La política tiene, en consecuencia, una dimensión ética esencial, porque es ante todo un servicio al hombre. La Iglesia, como depositaria del mensaje de salvación, puede y debe recordar a los hombres, y en particular a los gobernantes, cuáles son los deberes éticos fundamentales en esa búsqueda del bien de todos. Como señaló mi venerado predecesor el Papa Juan XXIII en la Encíclica Mater et Magistra, es competencia y obligación del poder político crear y potenciar aquellas condiciones sociales que favorezcan el bien auténtico y completo de la persona, sola o asociada, evitando cuanto se oponga u obstaculice a la expresión de sus auténticas dimensiones y al ejercicio de sus derechos, respetando siempre las legitimas libertades de los individuos, de las familias y de los grupos intermedios (Mater et Magistra, 65).
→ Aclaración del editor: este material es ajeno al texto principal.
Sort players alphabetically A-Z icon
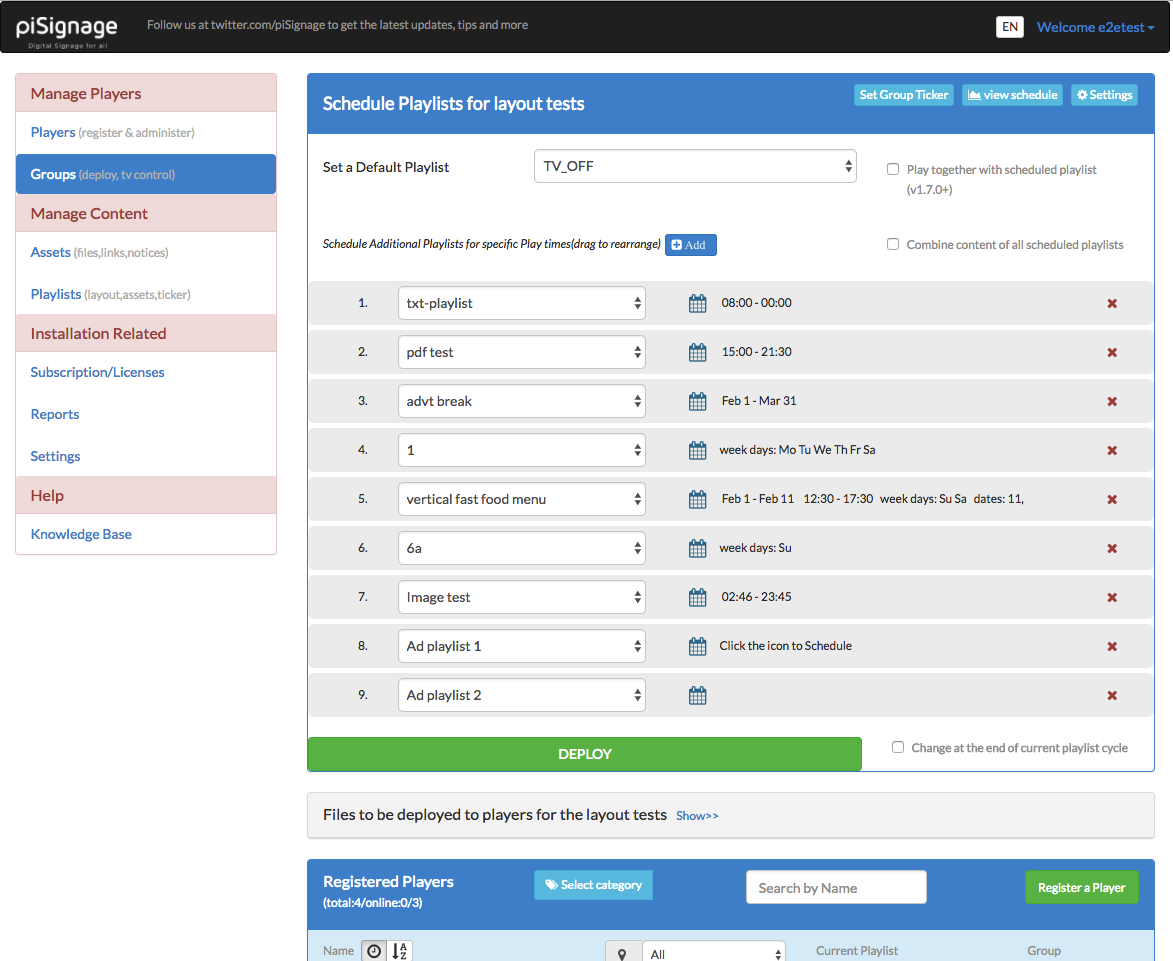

La Iglesia, que –en palabras del Concilio Vaticano II– “no se confunde en modo alguno con la comunidad política, ni está ligada a sistema político alguno” (Gaudium et spes, 76), busca plasmar en cada hombre la imagen de Cristo, asegurando su destino trascendente, y aprecia en mucho vuestros desvelos en favor de la dignidad humana. A su vez, en cumplimiento de su propia misión, promueve esa misma dignidad al hacer llegar a todos la Palabra y la vida del Salvador. Iglesia y Estado, dotados de legítima autonomía en sus respectivos ámbitos de competencia, convergen, de este modo, en el servicio al hombre y, por eso, están llamadas a una mutua y fructuosa colaboración.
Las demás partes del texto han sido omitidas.